PG&E Corp., the utility’s parent, proposed the restructuring in the summer of 2000, as wholesale electricity prices soared and retailers went into multi-billion dollar debt, unable to pass the increased costs on to customers protected by the rate freeze adopted by the Legislature as part of deregulation.
Under the plan, two PG&E subsidiaries reincorporated as Delaware corporations and a new company, PG&E National Energy Group, LLC—also known as NEG—was created as an umbrella for nationwide generation activities.
By creating NEG, PG&E explained to regulators, it could improve its credit rating and continue to obtain financing for new power plants.
FERC initially approved the restructuring in January 2001, eight days after notice of the proposals appeared in the Federal Register. A week later, however, the state moved to intervene, saying it had been unaware of the notice, which allowed only four days for comment.
The commission denied the motion in February 2001, then denied rehearing petitions by the state and other entities, including the Northern California Power Authority and the city of Santa Clara.

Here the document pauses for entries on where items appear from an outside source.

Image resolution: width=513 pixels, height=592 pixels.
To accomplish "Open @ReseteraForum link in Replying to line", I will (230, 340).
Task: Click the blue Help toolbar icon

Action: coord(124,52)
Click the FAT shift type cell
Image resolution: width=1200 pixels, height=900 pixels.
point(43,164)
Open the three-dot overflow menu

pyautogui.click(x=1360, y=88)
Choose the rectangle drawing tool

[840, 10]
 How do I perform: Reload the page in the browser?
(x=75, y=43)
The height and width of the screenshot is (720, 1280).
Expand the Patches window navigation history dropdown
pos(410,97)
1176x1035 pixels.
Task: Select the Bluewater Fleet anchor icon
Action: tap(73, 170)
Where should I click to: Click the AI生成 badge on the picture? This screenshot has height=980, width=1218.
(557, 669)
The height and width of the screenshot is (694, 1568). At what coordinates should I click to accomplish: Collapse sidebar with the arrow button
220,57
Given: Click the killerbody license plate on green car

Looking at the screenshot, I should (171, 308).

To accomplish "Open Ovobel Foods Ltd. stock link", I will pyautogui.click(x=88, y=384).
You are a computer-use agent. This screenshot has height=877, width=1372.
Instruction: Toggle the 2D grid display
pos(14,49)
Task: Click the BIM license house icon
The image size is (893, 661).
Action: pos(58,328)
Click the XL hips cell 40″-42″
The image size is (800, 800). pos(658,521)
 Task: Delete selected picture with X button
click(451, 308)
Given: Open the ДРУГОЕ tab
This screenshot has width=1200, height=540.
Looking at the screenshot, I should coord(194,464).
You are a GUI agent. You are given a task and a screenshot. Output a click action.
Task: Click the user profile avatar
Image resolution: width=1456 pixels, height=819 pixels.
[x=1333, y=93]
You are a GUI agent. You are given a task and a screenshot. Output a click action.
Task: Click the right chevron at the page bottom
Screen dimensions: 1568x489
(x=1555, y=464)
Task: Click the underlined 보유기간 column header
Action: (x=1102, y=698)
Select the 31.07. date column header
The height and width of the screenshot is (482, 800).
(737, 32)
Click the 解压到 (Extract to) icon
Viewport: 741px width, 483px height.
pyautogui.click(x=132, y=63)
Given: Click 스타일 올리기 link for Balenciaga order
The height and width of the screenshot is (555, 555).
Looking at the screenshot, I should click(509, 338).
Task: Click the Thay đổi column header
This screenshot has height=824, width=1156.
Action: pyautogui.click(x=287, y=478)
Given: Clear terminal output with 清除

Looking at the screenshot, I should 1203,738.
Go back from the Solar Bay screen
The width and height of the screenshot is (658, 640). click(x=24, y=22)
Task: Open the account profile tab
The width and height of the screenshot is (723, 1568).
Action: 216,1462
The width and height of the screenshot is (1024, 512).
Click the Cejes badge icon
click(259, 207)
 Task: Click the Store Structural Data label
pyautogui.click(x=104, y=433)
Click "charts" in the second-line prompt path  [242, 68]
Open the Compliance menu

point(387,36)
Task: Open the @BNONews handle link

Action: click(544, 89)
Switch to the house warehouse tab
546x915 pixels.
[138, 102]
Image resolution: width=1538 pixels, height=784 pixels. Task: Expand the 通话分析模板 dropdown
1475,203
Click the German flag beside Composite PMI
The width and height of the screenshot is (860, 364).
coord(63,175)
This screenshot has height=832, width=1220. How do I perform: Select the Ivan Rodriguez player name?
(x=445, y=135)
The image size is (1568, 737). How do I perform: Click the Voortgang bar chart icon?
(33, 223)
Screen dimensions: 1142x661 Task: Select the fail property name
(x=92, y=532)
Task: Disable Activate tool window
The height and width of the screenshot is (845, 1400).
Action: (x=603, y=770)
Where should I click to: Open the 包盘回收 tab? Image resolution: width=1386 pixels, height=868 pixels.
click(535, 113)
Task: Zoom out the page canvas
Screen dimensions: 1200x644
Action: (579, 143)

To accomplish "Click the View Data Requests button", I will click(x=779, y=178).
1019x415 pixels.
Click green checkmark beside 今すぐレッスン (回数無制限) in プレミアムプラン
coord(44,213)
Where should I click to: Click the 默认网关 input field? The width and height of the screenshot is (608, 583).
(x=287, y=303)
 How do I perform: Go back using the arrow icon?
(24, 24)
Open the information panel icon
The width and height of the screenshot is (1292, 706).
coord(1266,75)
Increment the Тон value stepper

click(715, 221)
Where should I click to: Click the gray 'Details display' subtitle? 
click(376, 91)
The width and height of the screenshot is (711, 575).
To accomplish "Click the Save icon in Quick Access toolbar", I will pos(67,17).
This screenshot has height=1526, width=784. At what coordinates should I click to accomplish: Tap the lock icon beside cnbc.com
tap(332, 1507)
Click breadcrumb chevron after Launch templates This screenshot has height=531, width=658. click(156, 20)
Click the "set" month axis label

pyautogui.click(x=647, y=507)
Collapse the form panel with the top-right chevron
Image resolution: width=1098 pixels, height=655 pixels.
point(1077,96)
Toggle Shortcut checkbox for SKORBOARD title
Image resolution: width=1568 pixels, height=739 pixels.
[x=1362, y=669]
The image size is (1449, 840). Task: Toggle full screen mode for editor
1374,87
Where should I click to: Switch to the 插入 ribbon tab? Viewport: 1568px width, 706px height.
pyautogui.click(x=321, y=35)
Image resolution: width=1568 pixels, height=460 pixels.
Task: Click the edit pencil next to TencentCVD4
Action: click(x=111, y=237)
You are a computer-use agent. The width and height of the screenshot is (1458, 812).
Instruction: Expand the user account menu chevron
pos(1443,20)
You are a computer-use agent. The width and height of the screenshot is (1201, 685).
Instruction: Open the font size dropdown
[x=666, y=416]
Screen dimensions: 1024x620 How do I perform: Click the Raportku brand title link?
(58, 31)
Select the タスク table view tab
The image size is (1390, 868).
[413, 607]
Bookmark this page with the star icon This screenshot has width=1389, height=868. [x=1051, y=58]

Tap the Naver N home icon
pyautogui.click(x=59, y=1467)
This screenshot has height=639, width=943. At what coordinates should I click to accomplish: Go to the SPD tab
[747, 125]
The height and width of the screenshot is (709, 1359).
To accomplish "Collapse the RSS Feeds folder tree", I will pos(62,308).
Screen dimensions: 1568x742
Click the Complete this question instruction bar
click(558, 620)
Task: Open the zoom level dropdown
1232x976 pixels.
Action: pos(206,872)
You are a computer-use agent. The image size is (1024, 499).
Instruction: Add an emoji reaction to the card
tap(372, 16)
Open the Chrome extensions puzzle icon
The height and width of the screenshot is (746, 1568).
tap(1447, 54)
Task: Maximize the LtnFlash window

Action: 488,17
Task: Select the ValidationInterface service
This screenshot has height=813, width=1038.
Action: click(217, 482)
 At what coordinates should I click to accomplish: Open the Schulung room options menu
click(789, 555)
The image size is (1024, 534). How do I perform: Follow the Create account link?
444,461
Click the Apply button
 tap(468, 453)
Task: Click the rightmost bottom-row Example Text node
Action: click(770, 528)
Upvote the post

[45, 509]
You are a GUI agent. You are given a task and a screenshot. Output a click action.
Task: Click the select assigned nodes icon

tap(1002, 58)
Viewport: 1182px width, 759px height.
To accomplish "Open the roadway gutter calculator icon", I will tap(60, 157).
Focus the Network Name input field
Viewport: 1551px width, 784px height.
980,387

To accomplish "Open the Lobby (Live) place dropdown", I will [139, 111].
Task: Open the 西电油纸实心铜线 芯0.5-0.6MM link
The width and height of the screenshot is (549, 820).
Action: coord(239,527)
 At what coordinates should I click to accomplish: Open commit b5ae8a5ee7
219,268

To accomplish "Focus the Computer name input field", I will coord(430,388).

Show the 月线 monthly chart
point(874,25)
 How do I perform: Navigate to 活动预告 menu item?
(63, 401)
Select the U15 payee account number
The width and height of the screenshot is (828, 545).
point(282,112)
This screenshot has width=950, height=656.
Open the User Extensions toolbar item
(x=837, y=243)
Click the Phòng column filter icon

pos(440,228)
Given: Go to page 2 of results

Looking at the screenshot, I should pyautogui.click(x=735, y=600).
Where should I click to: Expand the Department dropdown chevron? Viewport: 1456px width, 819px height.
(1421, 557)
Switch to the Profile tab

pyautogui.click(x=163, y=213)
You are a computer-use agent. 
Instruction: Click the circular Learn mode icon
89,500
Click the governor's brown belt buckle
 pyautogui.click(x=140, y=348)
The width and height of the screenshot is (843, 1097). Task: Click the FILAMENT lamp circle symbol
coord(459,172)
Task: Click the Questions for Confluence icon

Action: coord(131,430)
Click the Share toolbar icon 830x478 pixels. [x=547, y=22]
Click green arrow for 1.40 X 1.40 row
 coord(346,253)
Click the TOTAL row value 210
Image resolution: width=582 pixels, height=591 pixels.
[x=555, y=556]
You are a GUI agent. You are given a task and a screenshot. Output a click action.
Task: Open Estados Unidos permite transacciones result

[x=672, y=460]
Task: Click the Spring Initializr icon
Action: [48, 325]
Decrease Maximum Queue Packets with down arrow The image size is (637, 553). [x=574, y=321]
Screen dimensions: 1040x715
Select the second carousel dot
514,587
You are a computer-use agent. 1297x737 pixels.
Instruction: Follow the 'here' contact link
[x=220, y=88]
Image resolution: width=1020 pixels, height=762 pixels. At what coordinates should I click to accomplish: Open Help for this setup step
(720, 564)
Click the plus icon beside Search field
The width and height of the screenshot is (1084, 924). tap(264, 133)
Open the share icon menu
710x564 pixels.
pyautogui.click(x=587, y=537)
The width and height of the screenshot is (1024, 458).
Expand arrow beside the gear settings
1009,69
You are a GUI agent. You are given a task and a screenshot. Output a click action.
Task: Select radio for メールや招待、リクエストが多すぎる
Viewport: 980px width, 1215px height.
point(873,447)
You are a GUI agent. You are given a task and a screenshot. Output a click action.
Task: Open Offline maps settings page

In appealing to the Ninth Circuit, the intervenors claimed that the Federal Register notice was inadequate, under the Fifth Amendment Due Process Clause and the Federal Power Act, because it failed to advise the public as to what the underlying purpose of the reorganization was.
“Any interested member of the public—and especially a public utility [such as the Northern California Power Authority] that participates in a heavily regulated industry and claims to be a substantial creditor of an obviously financially troubled applicant—should have understood that NEG’s ‘intra-corporate reorganization,’ involving a change in ‘upstream ownership,’ might have implications for creditors,” the judge wrote.
The judge also rejected the claim that the four-day comment period was too short. Given the substantial private interests involved, he said, FERC was justified in expediting the process.
Besides, Gould wrote, the petitioners were given a full and complete opportunity to have their arguments considered on the merits in connection with their petition for rehearing.
Judge Barry G. Silverman and Senior U.S. District Judge Charles R. Weiner of the Eastern District of Pennsylvania, sitting by designation, concurred in the opinion.
The case is State of California ex rel. Lockyer v. Federal Energy Regulatory Commission, 02-70336.